# How did you find TTF?



## Beleg (Jun 4, 2003)

How did you find TTF?

Through any search Engine, through a friend, through any other website..whatever..


----------



## Elendil3119 (Jun 4, 2003)

Honestly, I don't remember... I think it might have been during a search for Tolkien-related sites, but I'm not sure.


----------



## Gandalf_White (Jun 4, 2003)

I don't think I remember for sure. But I thought I was on another Tolkien site and there was a link for this. I AM SO GLAD I FOUND IT!


----------



## Ledreanne313 (Jun 4, 2003)

I belonged to this reallt stupid msn LotR group and liked the message boards (but everyone there was...um...stupid). Then I got comcast (I LOVE COMCAST!!!) and couldn't post there anymore (I really didn't care), so I searched on google for a Tolkien Message Board that I would actually like...and I found this! Thank you Google!!!!

Anne


----------



## Khamul (Jun 4, 2003)

Well, I actually found it on google. It was alot easier to find LOTR stuff back then.


----------



## Anamatar IV (Jun 4, 2003)

Well it was back when I knew nothing about computers or the internet so I just typed in thelordoftherings.com. From there I clicked message boards and bingo bam TTF!


----------



## Bethelarien (Jun 4, 2003)

Erm....yahoo? Or hotmail? Or google? I don't remember. A search engine. I was bored.
----------------------------------------
> Exercise requirements
1. Name every user who posted in the forum thread.
2. Render the lines of the entries as a Markdown table with columns Row and Line. Start with the line that contains "The image size is (1389, 868).", go on through the line that contains "click(177, 16)", and skip blank lines.
----------------------------------------
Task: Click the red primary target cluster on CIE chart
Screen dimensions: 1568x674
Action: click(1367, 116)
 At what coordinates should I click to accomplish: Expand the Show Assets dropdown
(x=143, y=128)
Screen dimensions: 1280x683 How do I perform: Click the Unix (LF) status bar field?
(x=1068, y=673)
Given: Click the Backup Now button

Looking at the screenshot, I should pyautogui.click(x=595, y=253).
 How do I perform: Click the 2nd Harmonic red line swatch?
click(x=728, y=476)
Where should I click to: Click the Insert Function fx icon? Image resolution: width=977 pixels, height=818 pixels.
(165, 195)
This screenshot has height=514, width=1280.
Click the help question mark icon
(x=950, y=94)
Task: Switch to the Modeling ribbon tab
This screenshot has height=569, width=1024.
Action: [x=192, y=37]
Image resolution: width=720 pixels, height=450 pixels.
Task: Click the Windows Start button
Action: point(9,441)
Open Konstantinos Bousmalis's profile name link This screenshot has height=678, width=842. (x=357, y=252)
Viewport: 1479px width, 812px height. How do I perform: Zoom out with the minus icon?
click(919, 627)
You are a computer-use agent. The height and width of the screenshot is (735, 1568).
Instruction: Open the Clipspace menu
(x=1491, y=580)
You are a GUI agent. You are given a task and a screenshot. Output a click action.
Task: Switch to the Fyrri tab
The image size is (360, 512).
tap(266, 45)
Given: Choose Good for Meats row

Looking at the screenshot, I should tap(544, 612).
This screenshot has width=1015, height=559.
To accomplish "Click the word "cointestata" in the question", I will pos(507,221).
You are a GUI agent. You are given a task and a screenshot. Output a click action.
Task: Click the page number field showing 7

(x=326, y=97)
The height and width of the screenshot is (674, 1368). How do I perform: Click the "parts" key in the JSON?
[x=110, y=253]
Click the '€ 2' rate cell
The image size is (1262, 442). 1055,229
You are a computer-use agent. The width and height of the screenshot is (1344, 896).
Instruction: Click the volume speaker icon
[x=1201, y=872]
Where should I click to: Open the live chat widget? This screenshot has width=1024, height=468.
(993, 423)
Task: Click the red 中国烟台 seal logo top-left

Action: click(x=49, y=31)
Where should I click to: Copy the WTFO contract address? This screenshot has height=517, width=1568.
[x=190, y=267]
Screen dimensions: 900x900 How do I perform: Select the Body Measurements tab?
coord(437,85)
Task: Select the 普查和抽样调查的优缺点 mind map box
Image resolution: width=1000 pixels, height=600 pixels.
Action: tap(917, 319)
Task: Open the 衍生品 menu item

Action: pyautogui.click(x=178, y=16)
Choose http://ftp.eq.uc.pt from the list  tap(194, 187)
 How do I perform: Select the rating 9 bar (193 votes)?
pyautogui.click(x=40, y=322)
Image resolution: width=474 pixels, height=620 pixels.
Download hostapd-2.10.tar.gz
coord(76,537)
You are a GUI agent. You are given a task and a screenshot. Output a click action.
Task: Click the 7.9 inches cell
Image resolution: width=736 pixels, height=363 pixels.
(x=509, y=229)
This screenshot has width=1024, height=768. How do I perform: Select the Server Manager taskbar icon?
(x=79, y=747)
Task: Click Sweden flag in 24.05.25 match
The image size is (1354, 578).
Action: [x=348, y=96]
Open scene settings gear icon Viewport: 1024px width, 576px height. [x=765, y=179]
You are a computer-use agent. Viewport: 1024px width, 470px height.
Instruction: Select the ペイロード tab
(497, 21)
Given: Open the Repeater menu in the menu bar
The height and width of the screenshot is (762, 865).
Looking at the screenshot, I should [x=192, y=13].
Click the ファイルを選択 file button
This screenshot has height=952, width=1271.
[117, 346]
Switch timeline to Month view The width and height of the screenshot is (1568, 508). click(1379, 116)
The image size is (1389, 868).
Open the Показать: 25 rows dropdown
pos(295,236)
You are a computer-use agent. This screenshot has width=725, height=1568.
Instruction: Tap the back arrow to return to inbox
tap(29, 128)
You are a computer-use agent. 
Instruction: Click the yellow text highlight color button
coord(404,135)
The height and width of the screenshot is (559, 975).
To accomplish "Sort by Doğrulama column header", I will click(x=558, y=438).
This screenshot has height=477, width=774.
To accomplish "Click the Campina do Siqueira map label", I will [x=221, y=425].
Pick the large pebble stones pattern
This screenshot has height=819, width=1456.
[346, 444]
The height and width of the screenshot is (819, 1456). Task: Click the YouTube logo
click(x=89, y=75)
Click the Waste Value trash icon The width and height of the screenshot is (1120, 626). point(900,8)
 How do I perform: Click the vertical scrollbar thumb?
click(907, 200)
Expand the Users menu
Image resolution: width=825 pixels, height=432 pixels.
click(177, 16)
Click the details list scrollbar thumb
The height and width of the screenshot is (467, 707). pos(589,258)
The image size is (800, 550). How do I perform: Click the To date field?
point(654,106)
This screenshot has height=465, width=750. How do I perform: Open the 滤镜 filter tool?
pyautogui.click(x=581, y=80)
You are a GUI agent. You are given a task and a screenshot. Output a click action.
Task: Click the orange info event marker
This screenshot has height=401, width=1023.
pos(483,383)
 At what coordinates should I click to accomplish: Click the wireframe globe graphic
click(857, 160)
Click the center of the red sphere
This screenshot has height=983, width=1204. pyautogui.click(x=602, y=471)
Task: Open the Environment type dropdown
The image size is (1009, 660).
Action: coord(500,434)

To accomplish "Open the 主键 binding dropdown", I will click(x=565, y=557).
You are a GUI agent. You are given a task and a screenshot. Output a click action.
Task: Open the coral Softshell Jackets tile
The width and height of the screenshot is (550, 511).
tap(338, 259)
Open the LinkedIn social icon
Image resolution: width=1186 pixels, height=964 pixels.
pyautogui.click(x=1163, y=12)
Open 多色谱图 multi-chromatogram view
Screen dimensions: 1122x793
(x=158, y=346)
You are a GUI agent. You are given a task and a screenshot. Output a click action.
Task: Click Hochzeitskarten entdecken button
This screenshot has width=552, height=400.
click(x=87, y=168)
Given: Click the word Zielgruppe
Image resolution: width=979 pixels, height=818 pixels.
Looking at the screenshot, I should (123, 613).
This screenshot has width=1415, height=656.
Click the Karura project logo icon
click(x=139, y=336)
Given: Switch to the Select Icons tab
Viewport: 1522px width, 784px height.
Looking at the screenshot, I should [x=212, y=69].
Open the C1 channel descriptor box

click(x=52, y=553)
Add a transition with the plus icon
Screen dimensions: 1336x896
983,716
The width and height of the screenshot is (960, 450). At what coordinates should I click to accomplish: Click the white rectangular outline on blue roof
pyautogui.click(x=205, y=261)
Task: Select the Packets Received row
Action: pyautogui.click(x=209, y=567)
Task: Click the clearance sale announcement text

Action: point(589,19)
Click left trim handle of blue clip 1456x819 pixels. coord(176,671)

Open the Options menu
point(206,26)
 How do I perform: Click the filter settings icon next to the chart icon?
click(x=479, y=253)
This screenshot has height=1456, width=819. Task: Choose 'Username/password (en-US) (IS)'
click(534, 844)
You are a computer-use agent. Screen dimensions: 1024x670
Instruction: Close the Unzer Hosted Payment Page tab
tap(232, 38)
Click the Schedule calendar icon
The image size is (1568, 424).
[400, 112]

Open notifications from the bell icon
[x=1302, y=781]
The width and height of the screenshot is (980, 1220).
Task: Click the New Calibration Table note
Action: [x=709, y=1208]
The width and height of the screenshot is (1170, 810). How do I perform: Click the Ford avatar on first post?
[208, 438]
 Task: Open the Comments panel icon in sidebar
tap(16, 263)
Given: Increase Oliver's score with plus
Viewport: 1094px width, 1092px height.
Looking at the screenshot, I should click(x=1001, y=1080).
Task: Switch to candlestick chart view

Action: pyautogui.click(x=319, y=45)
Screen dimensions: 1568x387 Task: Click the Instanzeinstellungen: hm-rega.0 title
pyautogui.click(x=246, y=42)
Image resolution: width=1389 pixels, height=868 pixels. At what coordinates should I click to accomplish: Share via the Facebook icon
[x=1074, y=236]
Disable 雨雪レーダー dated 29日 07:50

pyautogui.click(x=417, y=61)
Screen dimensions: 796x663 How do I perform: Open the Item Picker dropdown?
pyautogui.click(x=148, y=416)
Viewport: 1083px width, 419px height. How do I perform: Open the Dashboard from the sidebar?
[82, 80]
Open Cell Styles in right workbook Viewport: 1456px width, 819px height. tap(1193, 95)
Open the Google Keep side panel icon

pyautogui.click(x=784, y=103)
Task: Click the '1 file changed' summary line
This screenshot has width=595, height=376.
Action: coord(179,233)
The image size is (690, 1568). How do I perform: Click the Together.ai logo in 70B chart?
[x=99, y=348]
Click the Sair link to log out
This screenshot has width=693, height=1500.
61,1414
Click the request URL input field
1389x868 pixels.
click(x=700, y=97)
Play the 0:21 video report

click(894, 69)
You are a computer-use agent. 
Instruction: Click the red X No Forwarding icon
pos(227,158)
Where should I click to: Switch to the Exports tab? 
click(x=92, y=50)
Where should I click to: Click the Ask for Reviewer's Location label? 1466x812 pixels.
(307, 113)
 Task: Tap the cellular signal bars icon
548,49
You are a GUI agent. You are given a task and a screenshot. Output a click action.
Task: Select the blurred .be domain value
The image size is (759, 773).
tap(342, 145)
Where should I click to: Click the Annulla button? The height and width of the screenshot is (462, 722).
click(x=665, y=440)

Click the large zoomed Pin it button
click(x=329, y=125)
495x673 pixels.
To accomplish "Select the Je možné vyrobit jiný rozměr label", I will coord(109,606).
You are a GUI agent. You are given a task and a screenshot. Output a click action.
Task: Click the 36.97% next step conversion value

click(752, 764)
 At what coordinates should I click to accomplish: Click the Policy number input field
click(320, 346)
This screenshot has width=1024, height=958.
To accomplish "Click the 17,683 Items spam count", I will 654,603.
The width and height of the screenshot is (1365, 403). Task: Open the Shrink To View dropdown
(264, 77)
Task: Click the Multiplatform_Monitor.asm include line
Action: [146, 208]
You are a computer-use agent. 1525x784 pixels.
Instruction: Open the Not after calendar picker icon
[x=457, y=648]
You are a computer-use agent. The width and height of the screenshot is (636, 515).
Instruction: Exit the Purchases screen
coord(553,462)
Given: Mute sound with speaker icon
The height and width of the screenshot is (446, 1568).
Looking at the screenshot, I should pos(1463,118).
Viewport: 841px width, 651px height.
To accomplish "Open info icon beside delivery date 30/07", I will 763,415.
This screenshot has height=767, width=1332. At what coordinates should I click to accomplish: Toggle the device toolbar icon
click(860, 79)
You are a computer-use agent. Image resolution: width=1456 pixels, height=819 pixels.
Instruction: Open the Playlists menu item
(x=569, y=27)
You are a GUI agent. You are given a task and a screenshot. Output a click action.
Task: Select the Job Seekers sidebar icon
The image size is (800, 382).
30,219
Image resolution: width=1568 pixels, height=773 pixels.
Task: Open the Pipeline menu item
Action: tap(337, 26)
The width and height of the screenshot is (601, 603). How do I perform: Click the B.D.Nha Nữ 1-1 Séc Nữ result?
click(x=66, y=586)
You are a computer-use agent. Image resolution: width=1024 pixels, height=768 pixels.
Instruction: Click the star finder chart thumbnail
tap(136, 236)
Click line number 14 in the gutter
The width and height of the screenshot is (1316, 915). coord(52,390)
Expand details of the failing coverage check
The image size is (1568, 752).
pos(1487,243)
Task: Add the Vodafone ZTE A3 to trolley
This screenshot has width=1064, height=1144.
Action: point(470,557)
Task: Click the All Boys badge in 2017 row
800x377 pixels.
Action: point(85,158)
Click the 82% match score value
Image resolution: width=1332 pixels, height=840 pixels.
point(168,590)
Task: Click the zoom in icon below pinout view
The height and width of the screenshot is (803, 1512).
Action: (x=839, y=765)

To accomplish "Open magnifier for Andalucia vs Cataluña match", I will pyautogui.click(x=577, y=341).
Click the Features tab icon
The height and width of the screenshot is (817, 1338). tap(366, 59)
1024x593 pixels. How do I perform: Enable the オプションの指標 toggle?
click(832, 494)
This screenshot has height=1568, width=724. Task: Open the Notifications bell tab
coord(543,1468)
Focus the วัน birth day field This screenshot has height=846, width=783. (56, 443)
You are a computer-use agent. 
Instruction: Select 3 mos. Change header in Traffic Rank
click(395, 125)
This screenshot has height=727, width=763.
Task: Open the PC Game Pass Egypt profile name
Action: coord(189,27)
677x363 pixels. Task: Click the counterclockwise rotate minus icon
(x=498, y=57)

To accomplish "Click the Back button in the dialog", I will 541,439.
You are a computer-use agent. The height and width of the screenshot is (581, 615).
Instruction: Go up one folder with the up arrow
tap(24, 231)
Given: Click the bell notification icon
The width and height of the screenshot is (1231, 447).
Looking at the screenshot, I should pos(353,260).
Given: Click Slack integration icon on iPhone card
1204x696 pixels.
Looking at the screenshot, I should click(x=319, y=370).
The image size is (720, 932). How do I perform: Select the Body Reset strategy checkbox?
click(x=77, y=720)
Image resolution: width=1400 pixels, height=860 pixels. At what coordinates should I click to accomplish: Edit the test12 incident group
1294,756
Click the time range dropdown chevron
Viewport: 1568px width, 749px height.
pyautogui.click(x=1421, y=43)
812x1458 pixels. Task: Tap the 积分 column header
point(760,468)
----------------------------------------
> Answers below
1.
- Beleg
- Elendil3119
- Gandalf_White
- Ledreanne313
- Khamul
- Anamatar IV
- Bethelarien

2.
| Row | Line |
|---|---|
| 1 | The image size is (1389, 868). |
| 2 | Open the Показать: 25 rows dropdown |
| 3 | pos(295,236) |
| 4 | You are a computer-use agent. This screenshot has width=725, height=1568. |
| 5 | Instruction: Tap the back arrow to return to inbox |
| 6 | tap(29, 128) |
| 7 | You are a computer-use agent.  |
| 8 | Instruction: Click the yellow text highlight color button |
| 9 | coord(404,135) |
| 10 | The height and width of the screenshot is (559, 975). |
| 11 | To accomplish "Sort by Doğrulama column header", I will click(x=558, y=438). |
| 12 | This screenshot has height=477, width=774. |
| 13 | To accomplish "Click the Campina do Siqueira map label", I will [x=221, y=425]. |
| 14 | Pick the large pebble stones pattern |
| 15 | This screenshot has height=819, width=1456. |
| 16 | [346, 444] |
| 17 | The height and width of the screenshot is (819, 1456). Task: Click the YouTube logo |
| 18 | click(x=89, y=75) |
| 19 | Click the Waste Value trash icon The width and height of the screenshot is (1120, 626). point(900,8) |
| 20 |  How do I perform: Click the vertical scrollbar thumb? |
| 21 | click(907, 200) |
| 22 | Expand the Users menu |
| 23 | Image resolution: width=825 pixels, height=432 pixels. |
| 24 | click(177, 16) |